Render every line of the items below as a Markdown table with the columns "Row" and "Text," numbering the rows and skipping blank lines. Leave the pictures out of the table.

Saved entries
※

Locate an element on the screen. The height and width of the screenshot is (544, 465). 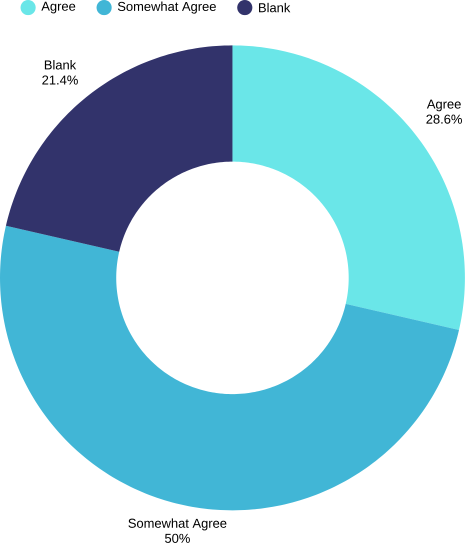
legend-label: Blank is located at coordinates (274, 7).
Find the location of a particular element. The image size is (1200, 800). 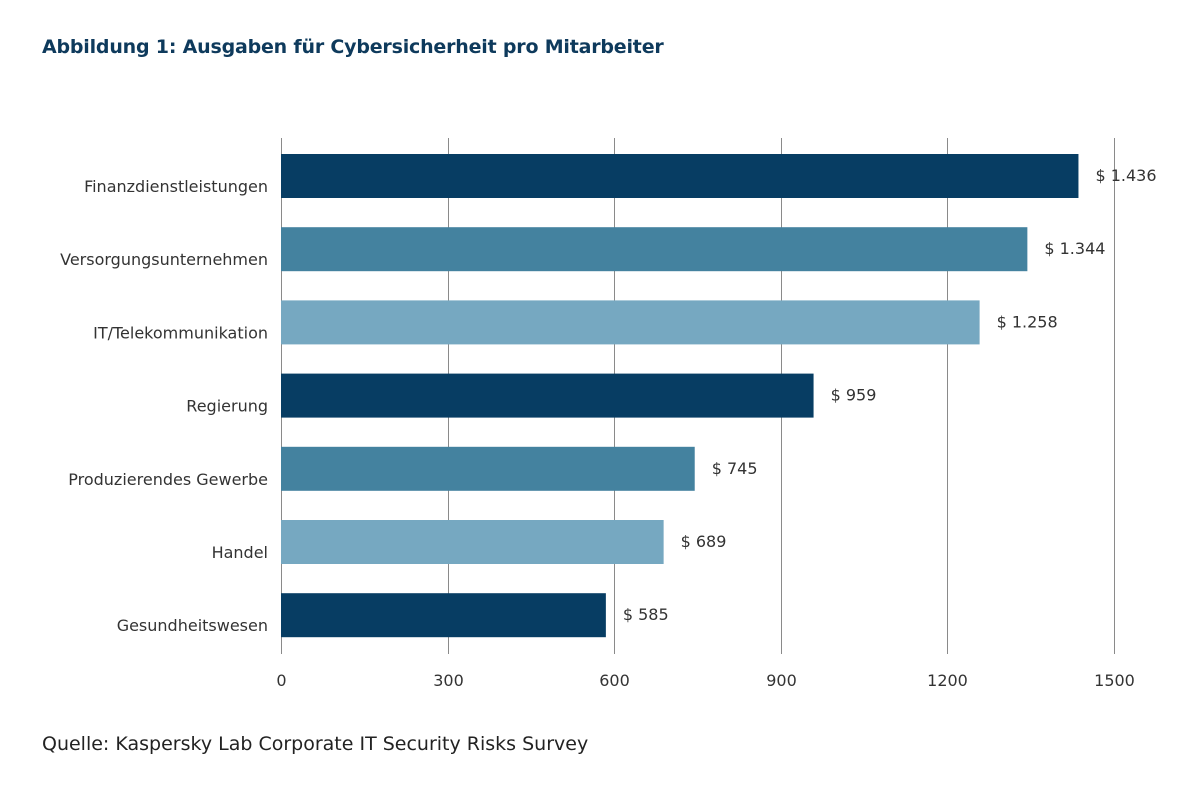

x-tick-label-0: 0 is located at coordinates (281, 680).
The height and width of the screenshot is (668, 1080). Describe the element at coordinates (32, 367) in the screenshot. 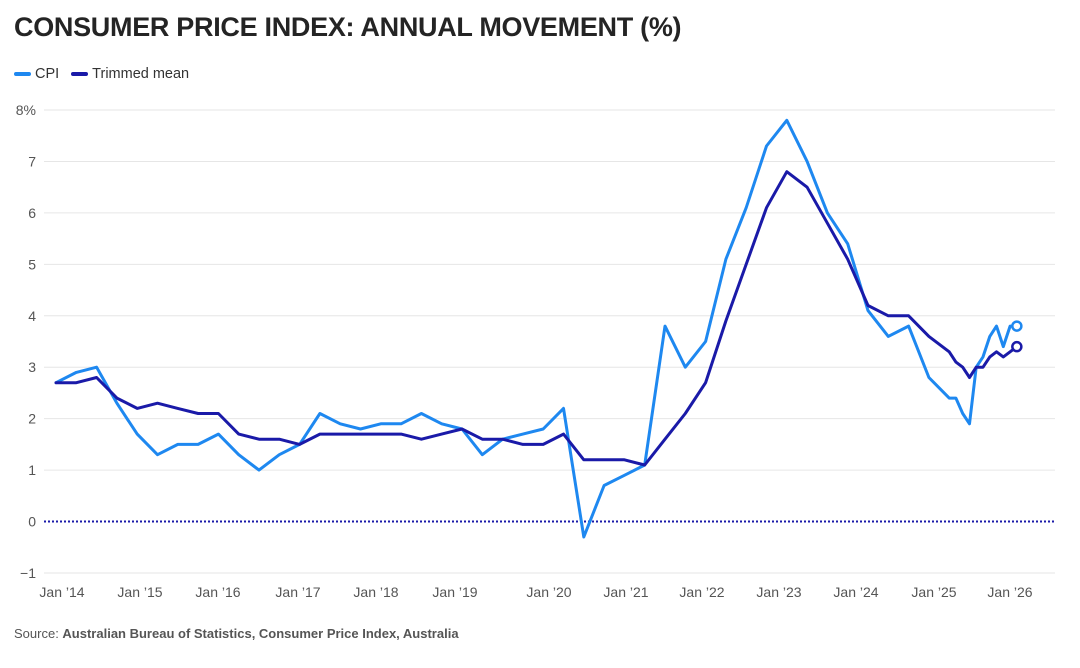

I see `y-tick-label: 3` at that location.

※

◆ Result ◆
| Row | Text |
|---|---|
| 1 | Locate an element on the screen. The height and width of the screenshot is (544, 465).  |
| 2 | legend-label: Blank is located at coordinates (274, 7). |
| 3 | Find the location of a particular element. The image size is (1200, 800).  |
| 4 | x-tick-label-0: 0 is located at coordinates (281, 680). |
| 5 | The height and width of the screenshot is (668, 1080). Describe the element at coordinates (32, 367) in the screenshot.  |
| 6 | I see `y-tick-label: 3` at that location. |